◆ **Quoted text**
◇ ◇ ◇ ◇ ◇ ◇ ◇

Hi Alan:

This is to confirm that I have tested your cc-defs.el patch works properly and eliminates the Emacs hang when using the Hyperbole java-defun-prompt-regexp.  Nice work.

Regards,

Bob


On Fri, Oct 13, 2023 at 8:42 AM Alan Mackenzie <acm@muc.de> wrote:
Hello, Jens.

On Thu, Oct 12, 2023 at 21:58:06 +0200, Jens Schmidt wrote:
> Hi Alan,

> Alan Mackenzie <acm@muc.de> writes:

[ .... ]

> >> That always freezes Emacs (29 and master) even before it has a chance to
> >> display P1.java.  The freeze happens in function
> >> `c-get-fallback-scan-pos', where the while loop inf-loops.

Yes.

> > c-get-fallback-scan-pos tries to move to the beginning of a function.
> > This probably involves defun-prompt-regexp when it is non-nil.  :-(

> Otherwise we would see hangs or exponential behavior (?) somewhere in
> the Emacs regexp machinerie, but they take place in that while loop.  So
> I guess that there must be some other, additional quality that this
> regexp fulfills.  Like: "matches the empty string" (which it does not,
> as far as I can tell) or: "must only match before curlies" or whatnot.

> Unfortunately, the doc string/info doc of `defun-prompt-regexp´ provides
> only exactly that latter criterion:

>   That is to say, a defun begins on a line that starts with a match for
>   this regular expression, followed by a character with open-parenthesis
>   syntax.

◇ ◇ ◇ ◇ ◇ ◇ ◇

◆ **Provided material**
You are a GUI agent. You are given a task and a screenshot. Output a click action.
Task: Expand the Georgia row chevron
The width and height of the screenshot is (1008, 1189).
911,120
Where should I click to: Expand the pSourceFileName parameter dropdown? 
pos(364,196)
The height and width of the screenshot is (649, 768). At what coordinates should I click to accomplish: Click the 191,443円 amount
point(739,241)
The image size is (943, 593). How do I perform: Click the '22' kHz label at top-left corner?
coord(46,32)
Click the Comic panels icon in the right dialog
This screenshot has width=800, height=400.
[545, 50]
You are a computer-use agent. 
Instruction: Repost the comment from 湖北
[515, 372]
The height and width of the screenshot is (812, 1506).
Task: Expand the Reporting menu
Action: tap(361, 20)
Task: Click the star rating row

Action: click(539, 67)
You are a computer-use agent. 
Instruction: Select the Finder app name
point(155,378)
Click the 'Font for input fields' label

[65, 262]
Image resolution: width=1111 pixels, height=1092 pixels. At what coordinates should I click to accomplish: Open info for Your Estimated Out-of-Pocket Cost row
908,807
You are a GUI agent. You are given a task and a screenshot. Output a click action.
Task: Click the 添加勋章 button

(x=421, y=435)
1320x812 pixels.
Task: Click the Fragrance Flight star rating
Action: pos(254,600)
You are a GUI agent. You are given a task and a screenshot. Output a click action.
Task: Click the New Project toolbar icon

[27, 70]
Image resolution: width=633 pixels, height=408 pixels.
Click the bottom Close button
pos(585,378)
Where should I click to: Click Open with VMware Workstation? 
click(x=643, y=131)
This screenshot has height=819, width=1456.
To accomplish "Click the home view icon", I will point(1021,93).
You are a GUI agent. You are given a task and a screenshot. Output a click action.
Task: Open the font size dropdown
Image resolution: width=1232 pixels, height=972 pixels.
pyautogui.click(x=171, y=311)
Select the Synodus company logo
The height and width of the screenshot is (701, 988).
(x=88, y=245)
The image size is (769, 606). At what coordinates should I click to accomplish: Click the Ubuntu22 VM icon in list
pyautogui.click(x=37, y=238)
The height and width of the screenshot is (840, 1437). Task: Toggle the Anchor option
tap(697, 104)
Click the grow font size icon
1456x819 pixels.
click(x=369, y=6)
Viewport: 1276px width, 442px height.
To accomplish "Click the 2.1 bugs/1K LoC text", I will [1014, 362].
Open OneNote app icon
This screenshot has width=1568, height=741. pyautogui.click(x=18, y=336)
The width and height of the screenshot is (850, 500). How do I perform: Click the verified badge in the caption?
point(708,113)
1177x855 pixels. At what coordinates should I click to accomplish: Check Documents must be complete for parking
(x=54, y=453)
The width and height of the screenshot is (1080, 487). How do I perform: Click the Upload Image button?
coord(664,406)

◇ ◇ ◇ ◇ ◇ ◇ ◇

◆ **Challenges**
a – In the email thread about the Emacs hang, why does Jens guess that the regexp must satisfy some other, additional quality?
b – Quote from the email thread the part that opens with the words containing "On Thu, Oct" and closes with "of a function.".

◆ **Answers for the tasks**
a – If it didn't, the hangs or exponential behavior would appear somewhere in the Emacs regexp machinery. Instead, they happen in the while loop of `c-get-fallback-scan-pos`.

b –
On Thu, Oct 12, 2023 at 21:58:06 +0200, Jens Schmidt wrote:
> Hi Alan,

> Alan Mackenzie <acm@muc.de> writes:

[ .... ]

> >> That always freezes Emacs (29 and master) even before it has a chance to
> >> display P1.java.  The freeze happens in function
> >> `c-get-fallback-scan-pos', where the while loop inf-loops.

Yes.

> > c-get-fallback-scan-pos tries to move to the beginning of a function.